Frutta nelle scuole

Anche quest’anno per il terzo anno consecutivo torna la bellissima iniziativa “Frutta nelle scuole”, il programma europeo finanziato dalla Comunità europea, è realizzato dal MIPAAF, Ministero delle politiche agricole alimentari e forestali, con la collaborazione del Ministero della Salute, il Ministero dell’Istruzione, dell’Università e della Ricerca, il Ministero dell’Economia e delle Finanze, l’Istituto Nazionale di Ricerca per gli Alimenti e la Nutrizione e la Conferenza delle Regioni e Province Autonome.

Dopo aver letto a notizia che lo stato sta pensando di tassare il cibo spazzatura nella mia mente si sono accavallati molti pensieri e quando ho saputo che si ripeterà questa bellissima iniziativa non potevo non condividerla con voi.

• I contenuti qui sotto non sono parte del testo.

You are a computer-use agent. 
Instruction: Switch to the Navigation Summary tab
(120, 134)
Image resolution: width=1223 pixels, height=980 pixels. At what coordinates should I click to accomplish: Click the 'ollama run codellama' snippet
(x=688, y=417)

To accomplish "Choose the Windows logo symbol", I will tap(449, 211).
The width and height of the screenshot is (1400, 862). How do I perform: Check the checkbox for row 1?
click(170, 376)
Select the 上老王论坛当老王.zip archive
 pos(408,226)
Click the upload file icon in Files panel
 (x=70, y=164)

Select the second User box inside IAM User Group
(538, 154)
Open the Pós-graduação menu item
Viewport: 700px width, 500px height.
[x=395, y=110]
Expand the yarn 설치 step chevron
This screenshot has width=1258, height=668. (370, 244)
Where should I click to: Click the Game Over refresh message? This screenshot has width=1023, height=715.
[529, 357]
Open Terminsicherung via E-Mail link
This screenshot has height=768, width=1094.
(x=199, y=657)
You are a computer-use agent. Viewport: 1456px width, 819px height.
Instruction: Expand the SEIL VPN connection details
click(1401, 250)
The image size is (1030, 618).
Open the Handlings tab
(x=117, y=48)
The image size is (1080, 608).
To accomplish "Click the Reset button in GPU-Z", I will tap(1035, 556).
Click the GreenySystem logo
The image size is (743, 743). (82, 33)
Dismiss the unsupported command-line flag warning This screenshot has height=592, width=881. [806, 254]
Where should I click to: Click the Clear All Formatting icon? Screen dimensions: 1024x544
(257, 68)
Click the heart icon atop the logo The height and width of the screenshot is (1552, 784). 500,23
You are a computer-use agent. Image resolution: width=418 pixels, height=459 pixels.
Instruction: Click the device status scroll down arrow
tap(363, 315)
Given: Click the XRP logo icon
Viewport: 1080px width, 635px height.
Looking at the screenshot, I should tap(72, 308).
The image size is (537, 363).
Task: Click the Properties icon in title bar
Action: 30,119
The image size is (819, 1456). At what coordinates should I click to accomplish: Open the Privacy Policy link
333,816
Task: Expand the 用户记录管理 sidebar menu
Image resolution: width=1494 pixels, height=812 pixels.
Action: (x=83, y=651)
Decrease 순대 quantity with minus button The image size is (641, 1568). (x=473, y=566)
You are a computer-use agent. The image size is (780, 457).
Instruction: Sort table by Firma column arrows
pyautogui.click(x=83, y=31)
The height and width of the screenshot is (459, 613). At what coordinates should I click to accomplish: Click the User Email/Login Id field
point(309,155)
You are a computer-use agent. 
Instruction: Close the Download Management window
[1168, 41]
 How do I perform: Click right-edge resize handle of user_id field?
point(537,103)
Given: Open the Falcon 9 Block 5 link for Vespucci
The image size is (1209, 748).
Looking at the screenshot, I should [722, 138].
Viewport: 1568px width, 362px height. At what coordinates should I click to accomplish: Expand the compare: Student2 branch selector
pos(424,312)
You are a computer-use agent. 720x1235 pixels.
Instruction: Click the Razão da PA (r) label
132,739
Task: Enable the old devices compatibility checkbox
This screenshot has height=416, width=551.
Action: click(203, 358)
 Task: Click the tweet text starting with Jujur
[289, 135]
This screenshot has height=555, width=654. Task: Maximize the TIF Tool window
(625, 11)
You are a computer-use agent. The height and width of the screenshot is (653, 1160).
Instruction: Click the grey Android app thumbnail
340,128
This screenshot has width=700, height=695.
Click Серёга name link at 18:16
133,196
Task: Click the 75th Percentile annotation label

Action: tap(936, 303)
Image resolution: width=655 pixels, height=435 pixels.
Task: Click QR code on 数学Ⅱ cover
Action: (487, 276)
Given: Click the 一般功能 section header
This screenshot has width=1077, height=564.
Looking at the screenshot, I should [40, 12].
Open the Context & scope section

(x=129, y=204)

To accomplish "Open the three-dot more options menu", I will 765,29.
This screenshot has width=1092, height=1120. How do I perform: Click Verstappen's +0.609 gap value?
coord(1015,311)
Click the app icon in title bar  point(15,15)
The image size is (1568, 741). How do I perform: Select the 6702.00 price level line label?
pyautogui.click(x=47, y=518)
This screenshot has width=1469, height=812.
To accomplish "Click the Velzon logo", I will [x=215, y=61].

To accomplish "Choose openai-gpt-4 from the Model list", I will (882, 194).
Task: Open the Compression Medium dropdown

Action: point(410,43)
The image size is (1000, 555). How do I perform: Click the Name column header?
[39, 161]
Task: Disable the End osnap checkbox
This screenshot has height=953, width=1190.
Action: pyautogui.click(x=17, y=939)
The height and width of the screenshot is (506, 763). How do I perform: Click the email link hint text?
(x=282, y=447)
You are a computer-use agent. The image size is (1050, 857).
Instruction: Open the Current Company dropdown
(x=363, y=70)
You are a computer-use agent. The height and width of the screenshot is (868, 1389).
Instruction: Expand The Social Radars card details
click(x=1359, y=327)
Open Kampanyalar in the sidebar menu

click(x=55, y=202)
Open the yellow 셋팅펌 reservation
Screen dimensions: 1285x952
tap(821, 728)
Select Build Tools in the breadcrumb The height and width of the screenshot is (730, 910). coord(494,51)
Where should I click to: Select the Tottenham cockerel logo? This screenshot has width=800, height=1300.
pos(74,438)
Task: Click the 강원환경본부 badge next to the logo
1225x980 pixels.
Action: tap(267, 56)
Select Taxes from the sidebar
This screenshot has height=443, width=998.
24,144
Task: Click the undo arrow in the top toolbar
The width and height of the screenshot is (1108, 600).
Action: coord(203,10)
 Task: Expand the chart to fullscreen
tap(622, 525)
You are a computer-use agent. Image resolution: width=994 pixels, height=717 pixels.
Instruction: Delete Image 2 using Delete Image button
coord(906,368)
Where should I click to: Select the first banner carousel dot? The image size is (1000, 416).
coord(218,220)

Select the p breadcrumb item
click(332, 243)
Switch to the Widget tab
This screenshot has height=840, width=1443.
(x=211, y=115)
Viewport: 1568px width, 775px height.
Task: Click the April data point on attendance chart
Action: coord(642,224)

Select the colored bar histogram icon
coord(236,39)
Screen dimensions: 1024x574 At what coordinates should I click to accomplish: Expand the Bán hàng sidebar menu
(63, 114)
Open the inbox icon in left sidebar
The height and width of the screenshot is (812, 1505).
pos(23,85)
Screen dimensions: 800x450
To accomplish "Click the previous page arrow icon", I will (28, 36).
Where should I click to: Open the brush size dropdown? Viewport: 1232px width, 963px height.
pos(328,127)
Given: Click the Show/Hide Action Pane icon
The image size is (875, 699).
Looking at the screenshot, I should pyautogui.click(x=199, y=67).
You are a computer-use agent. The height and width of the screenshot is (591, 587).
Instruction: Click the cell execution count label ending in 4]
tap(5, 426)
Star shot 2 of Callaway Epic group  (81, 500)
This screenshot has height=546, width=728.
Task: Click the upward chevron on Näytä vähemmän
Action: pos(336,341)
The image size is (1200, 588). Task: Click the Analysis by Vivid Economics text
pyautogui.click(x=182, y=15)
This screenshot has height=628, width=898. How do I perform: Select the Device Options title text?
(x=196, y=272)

Il programma prevede, la promozione al’interno delle scuole, di una sana e corretta alimentazione e sopratutto dell’importanza di frutta e verdura, infatti i bambini sin dalla tenera età, avranno modo di amare la frutta e capirne l’importanza, a tal fine vi lascio il video della campagna che è veramente carino e da vedere, e voi cosa ne pensate?

 

 

 


 

 

Comments

  1. In se un bel progetto, ma poco proponibile a scuola secondo me. Infatti mio figlio, che in verità di frutta ne mangia davvero poca, quando ha aperto il contenitore di plastica contenente la frutta tagliata a pezzetti è rimasto nauseato dall’odore e, quella volta che ne ha portato una confezione a casa, non ho potuto dargli torto.
    E’ vero che la maggior parte delle volte proponiamo ai nostri figli merendine confezionate e succhi di frutta industriali per la colazione di mezza mattinata (non tutti certo hanno il tempo di mettersi a preparar dolci casalinghi) però ritengo che anche questa frutta pretagliata non sia il meglio e che dal momento in cui viene preparata a quello in cui viene somministrata perda la maggior parte delle sue proprietà.

    • Mammapapera dice

      i miei figli non lo hanno provato ma mio fratello si e nn abbiamo avuto questi problemi, mi spiace che sia capitato a voi :(, quello che trovo utile e il fine educativo in se
      un abbraccio
      Ale

  2. Ciao io ho una bambina che frequenta la 4 elementare e questo è il terzo anno che la sua scuola partecipa al progetto, credo sia un’ iniziativa interessante , anche se in molti casi è a casa che si mangia male e quindi mangiare frutta e verdura solo a scuola non basta…pensa che a scuola di mia figlia c’erano bambine che portavano panini con non so quante polpette, e merendine supercaloriche, la mia opinione è che va bene cercare di educarli in questo senso lo si fa per la loro salute..Ovviamente sta alle maestre poi cercare di portare avanti il discorso anche quando non viene distribuita la frutta. A scuola di mia figlia, ora ad esempio, possono portare come merenda solo yogurt o frutta.

    • Mammapapera dice

      ovvio che rafforzare il lavoro della scuola anche a casa, sia una cosa importantissima, e credo che insieme potrebbe essere utilissimo per il futuro dei nostri cuccioli, bellissima anche ‘iniziativa delle maestre sulla merenda i bimbi sono “costretti” ad adeguarsi un abbraccio

  3. Io credo sia utile far capire fin da bambini, sia a casa, sia a scuola, l’importanza di mangiare cose genuine che servono per una crescita sana. Per cui non posso far altro che approvare questa iniziativa!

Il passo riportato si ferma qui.